At the same time, he's doing everything he can through bursary schemes to send youngsters - black and white in proportion to the demographics of South Africa - to university to become mining engineers, mechanical engineers, chemical engineers, geologists and accountants.
He says that 30% of senior managers are now black, and these are people in highly specialised positions exercising full operational control in their areas of expertise.
This may not sound very dramatic, but he is building for a long future, he says, and wants to be sure he has the right people.
"It's going to take a long time, it's not going to happen overnight."

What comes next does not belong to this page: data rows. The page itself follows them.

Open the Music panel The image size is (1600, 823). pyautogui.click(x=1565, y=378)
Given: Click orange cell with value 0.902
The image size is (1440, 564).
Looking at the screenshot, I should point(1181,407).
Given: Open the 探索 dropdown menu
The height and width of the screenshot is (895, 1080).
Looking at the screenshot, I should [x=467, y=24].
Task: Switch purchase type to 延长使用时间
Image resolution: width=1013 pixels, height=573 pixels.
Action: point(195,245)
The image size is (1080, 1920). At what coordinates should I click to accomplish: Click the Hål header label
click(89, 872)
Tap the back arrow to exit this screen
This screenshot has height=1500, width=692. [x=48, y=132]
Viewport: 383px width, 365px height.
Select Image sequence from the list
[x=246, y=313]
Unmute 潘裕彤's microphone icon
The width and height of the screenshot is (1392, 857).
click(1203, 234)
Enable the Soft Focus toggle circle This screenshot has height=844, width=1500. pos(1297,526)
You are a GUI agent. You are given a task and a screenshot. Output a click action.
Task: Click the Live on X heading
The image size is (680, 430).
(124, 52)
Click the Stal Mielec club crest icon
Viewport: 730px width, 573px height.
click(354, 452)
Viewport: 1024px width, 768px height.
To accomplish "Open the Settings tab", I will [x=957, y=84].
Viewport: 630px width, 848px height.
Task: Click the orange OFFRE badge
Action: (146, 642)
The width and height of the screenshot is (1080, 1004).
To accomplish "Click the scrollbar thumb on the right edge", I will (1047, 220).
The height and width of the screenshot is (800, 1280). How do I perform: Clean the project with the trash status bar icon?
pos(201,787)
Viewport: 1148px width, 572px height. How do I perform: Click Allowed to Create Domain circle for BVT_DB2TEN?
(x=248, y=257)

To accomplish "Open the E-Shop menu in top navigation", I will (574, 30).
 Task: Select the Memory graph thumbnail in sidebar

Nkosi makes a point of being interactive with the unions. Mantashe praises him for his accessibility but doesn't necessarily make Nkosi's life any easier out of gratitude.
Says Nkosi: "I go to Gwede's office and he craps on me all the time."
Last year the NUM even threatened him with strike action.
Top of Nkosi's priorities is staying in touch with his staff at the mines, black and white.
A month ago he was at the Arnot Colliery near Middelburg.
"My mission was just to talk to white folk and see how they're doing. Even though we're a team, there are fears that will always be there. So we talk about them. We break bread and they tell me about things. And you deal with those things."
He also gets together with his black staff as often as possible. "They fight with me and call me all sorts of names and I deal with their problems. Conditions of employment will always be problematic - housing, salaries, bonuses, how you manage HIV/Aids. I'll never say we're perfect, but we're trying."
Nkosi was born in Vryheid, Kwazulu-Natal. After getting a BCom degree at the University of Zululand, he worked as a market analyst for Ford Motors in Port Elizabeth but lost his job when they disinvested in 1984.
He got a USAid scholarship to study for an MBA at the University of Massachusetts in the US. From there, in 1987, he was recruited by Anglo American to work in their coal business on the marketing side. After five years he left for an 18-month stint in the insurance industry, but returned to coal mining with Trans Natal, where his job was to look at opportunities in developing markets such as India, Malaysia and South America.
He joined the power generation division of Swiss company ABB (Asea Brown Boveri) in South Africa. Then came the chance of a lifetime - to transform New Coal into Eyesizwe.
Two of its mines are Eskom-tied, one produces for the export market and one for industrial supplies in South Africa.
Last year Eyesizwe produced 25 million tons, making it the fourth-largest coal producer in South Africa and the third-largest supplier of coal within the country.
It exports only about 2% of output but this contributed 25% of revenue in 2002. The strength of the rand has reduced the percentage to 15% but this has been balanced by "incredible export prices".
Two years ago coal was $20 a ton. Because of increasing world demand it is more than $60 a ton today, which is why Nkosi's focus is on growing Eyesizwe's export business for all he's worth.
The obstacle is the tiny access Eyesizwe's 1.2% shareholding in Rich ard's Bay Coal Terminal allows it. Through his deal with Sasol (which will also afford access to its worldwide synfuel markets) and another with Kumba Resources, Nkosi hopes to increase access to the facilities and realise his goal of exporting 10 million tons within five years.